L’INFIRMIÈRE MAGAZINE : L’autisme est un territoire où les affrontements sont vifs. Comment améliorer la situation et, par-delà, la prise en charge des personnes ?

PIERRE SANS : En France, on ne peut bouger que dans des atmosphères de révolution, il faut couper des têtes ! Nous sommes incapables d’effectuer des évolutions tranquilles. Nous accusons un large retard en matière de prise en charge de l’autisme. Cela découle de la formation des soignants et autres éducateurs. Combien de temps faudra-t-il encore pour qu’ils reçoivent un enseignement conforme aux normes internationales ? Quand des esprits ouverts aux nouvelles approches arrivent dans une équipe où la dominante est souvent la psychanalyse, ils sont écrasés par l’ambiance institutionnelle.

Aujourd’hui, les trois quarts des autistes orientés vers les hôpitaux de jour n’ont rien à y faire. Il faut d’abord favoriser l’inclusion scolaire. Pour autant, on ne peut considérer que 100 % des autistes pourront aller à l’école. Les hôpitaux de jour devraient être réservés aux seuls cas où une pathologie très gênante empêche cette insertion. Par ailleurs, dans beaucoup d’instituts médico-éducatifs aussi, le manque d’enseignants fait qu’on y occupe juste l’enfant.

L’I. M. : Ne gagnerait-on pas à adopter des approches plurielles ?

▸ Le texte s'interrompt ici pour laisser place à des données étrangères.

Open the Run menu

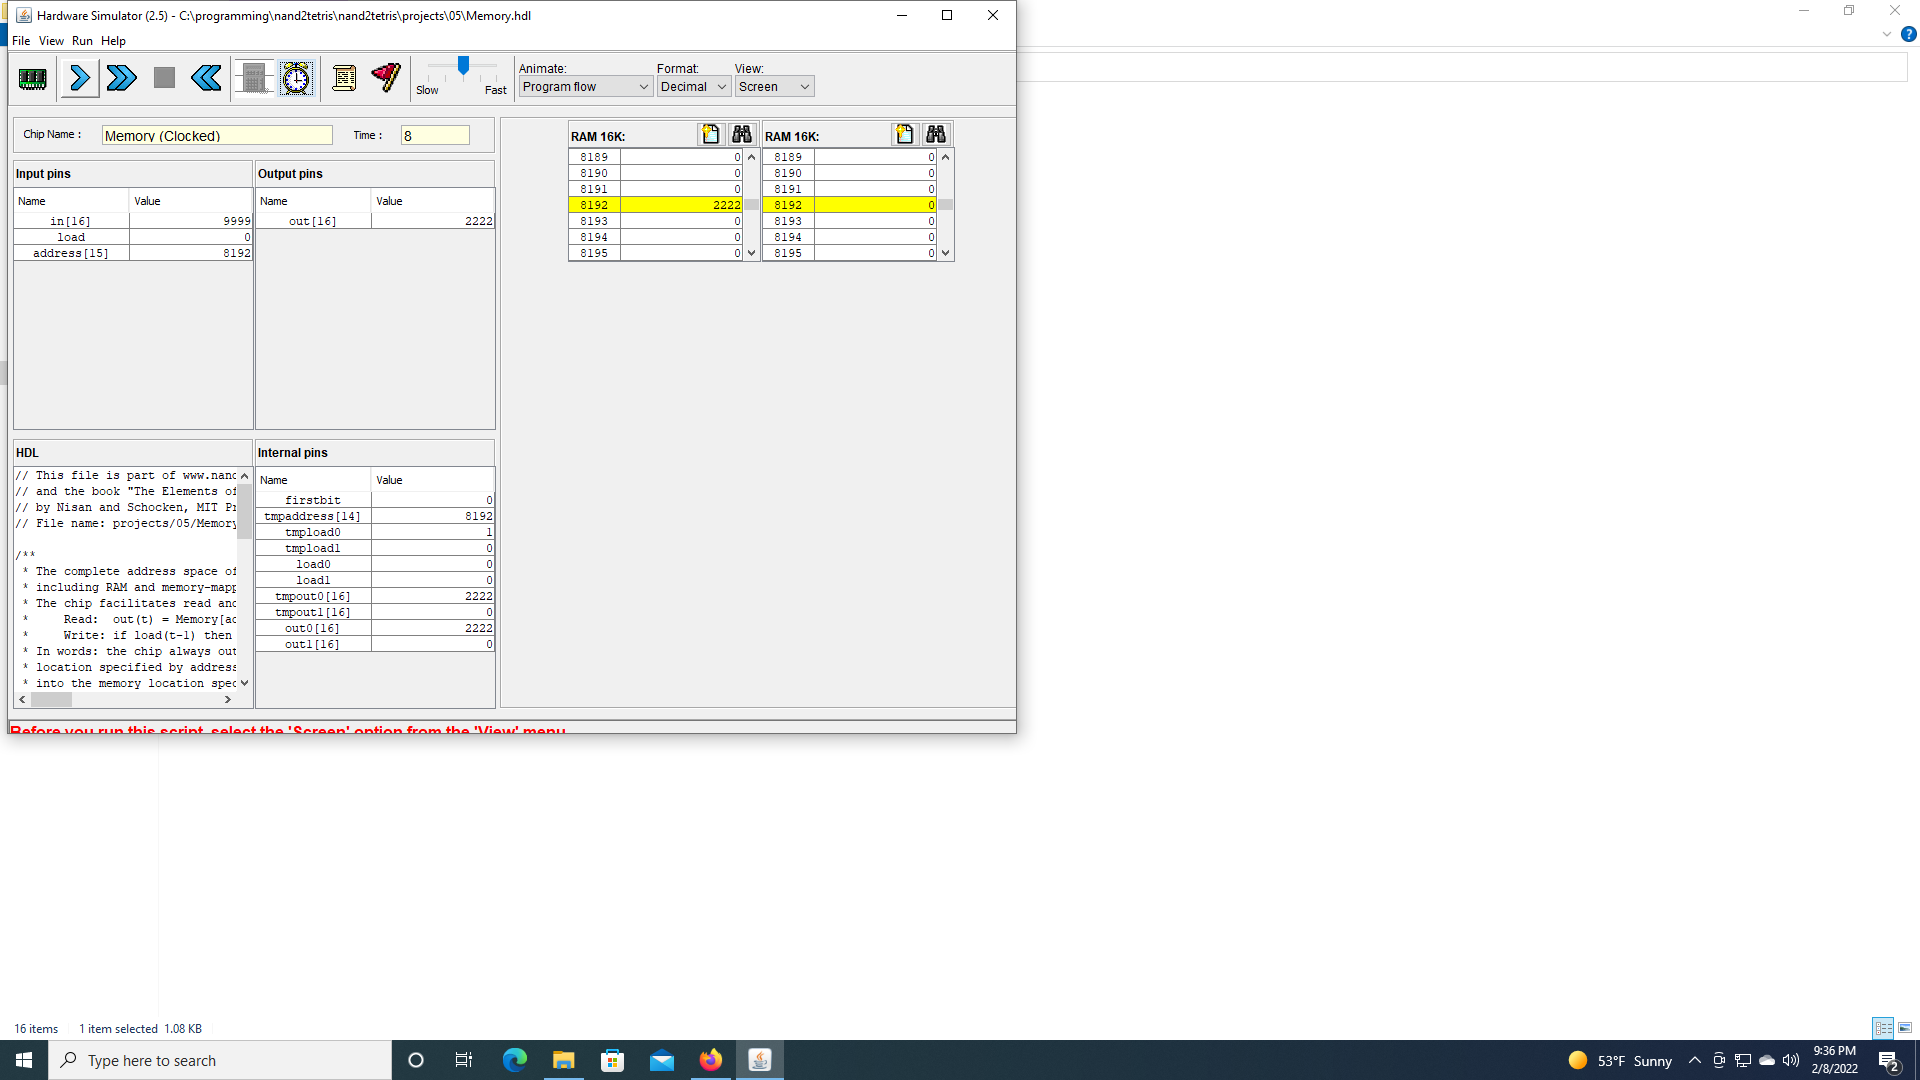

P. S. : Il n’y a pas de méthode miracle. Mais le premier impératif est d’améliorer le diagnostic. Un psychiatre peut le poser, mais il faut aussi effectuer des bilans en psychomotricité, en orthophonie, une évaluation du niveau intellectuel, faire des investigations en cas de probabilité d’épilepsie – près du quart des autistes en souffrent –, une étude génétique, des encéphalogrammes… Ce n’est qu’après qu’on peut développer une réponse individualisée et privilégier telle ou telle méthode. Il ne s’agit pas d’évacuer les « psys », comme le voudraient certaines associations, mais de faire en sorte qu’ils soient raisonnablement compétents en se tenant informés.

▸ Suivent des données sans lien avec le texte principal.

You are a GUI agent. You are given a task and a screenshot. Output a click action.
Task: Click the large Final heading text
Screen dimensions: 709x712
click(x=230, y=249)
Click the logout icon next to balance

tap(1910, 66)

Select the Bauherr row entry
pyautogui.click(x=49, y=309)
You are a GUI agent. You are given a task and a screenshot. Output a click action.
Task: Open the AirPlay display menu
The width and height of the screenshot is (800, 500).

L’I. M. : Que vivent les familles et comment sont-elles perçues par les soignants ?

P. S. : Elles sont très en difficulté. Elles vivent un véritable parcours du combattant pour obtenir un diagnostic, doivent débourser des sommes colossales pour utiliser pleinement certains outils tels ABA, Pecs, Teacch (lire encadré p. 24)… Faute de solution, un des parents arrête en général de travailler pour s’occuper de l’enfant, des problèmes de couple surviennent… Et les familles ne sont pas toujours assez considérées par les soignants. Mais la situation évolue, car aujourd’hui, via Internet notamment, elles ont acquis beaucoup de connaissances. Les parents en savent parfois plus que le soignant consulté ! Il faut vraiment les écouter et arrêter toute attitude paternaliste. De surcroît, nous avons besoin d’eux, il faut les considérer comme des partenaires des thérapies et des rééducations. Dommage par contre que les associations de parents se livrent une guerre féroce.

L’I. M. : Quelle est la situation des adultes autistes ?

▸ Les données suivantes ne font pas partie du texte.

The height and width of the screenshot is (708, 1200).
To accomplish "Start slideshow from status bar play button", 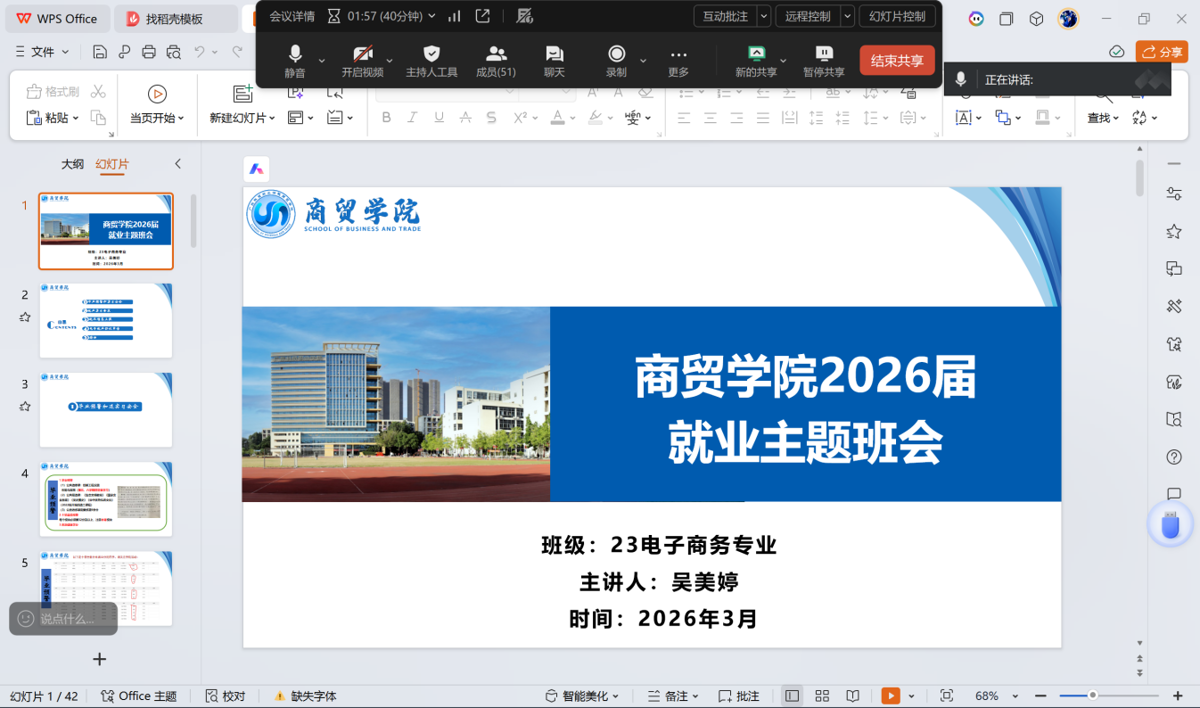I will [x=890, y=696].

P. S. : C’est une honte ! Dans les médias, on évoque toujours le cas de certains autistes Asperger particulièrement doués et insérés. Mais c’est loin d’être le vécu de tous. Beaucoup sont en grande souffrance et peinent à s’intégrer dans la société. Certains sont considérés comme des débiles, et après avoir été rejetés de l’école, où souvent ils s’ennuyaient, se retrouvent au mieux à effectuer des travaux de manœuvre. Il faut vraiment réfléchir à instaurer des procédures d’accompagnement. De plus, beaucoup d’autistes sont condamnés à rester chez leurs parents vieillissants, épuisés, culpabilisés, et finissent leurs jours, à leur décès, dans des maisons d’accueil spécialisé, des foyers, où ils se sentent mal. Il faudrait développer l’accueil familial thérapeutique, des alternatives aux structures lourdes. On pourrait ainsi, dans des villes moyennes, réunir entre eux deux ou trois appartements loués, y placer cinq ou six autistes avec un travailleur social ou un parent effectuant des roulements la nuit. Cela éviterait de les placer en institution tout en leur permettant d’acquérir une autonomie. Cela coûterait aussi moins cher. Des alternatives de ce type ont déjà été expérimentées dans les années 70. Pourquoi avoir oublié tout ça ?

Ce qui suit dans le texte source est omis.